Restate exactly, and only, the lines from the one with "How do I perform: Continue" through the end of the data, with both of those end lines kept. Drop any pictures.

- **Material for this task**
══════════════════════════════

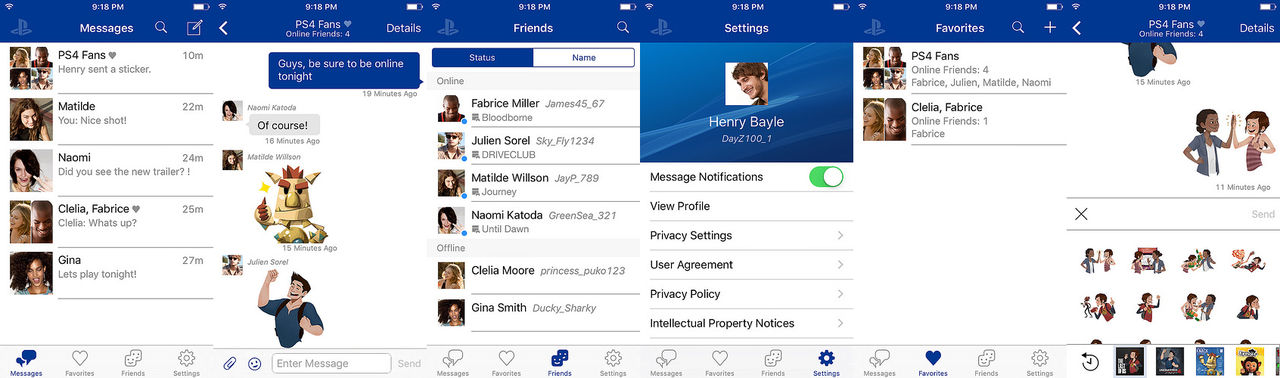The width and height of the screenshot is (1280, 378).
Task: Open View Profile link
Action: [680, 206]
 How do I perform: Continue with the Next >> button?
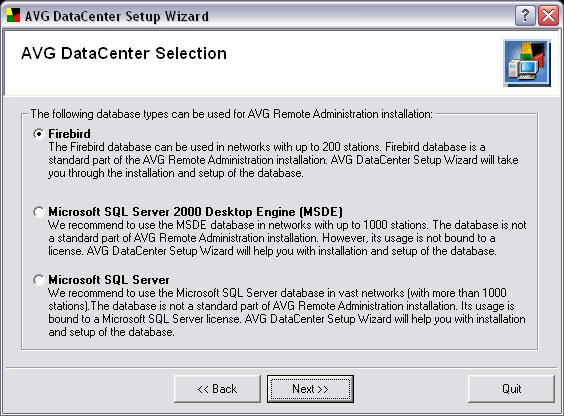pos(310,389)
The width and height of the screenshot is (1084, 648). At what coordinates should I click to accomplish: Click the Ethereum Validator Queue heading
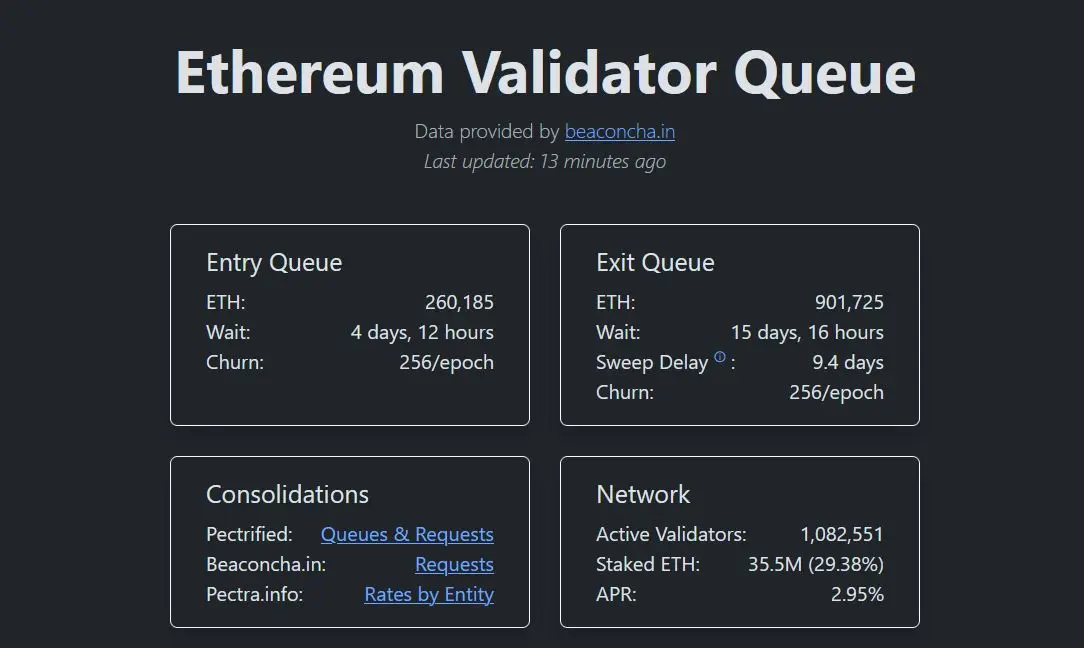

══════════════════════════════

- **Task solution**
 How do I perform: Continue with the Next >> button?
pos(310,389)
The width and height of the screenshot is (1084, 648). At what coordinates should I click to accomplish: Click the Ethereum Validator Queue heading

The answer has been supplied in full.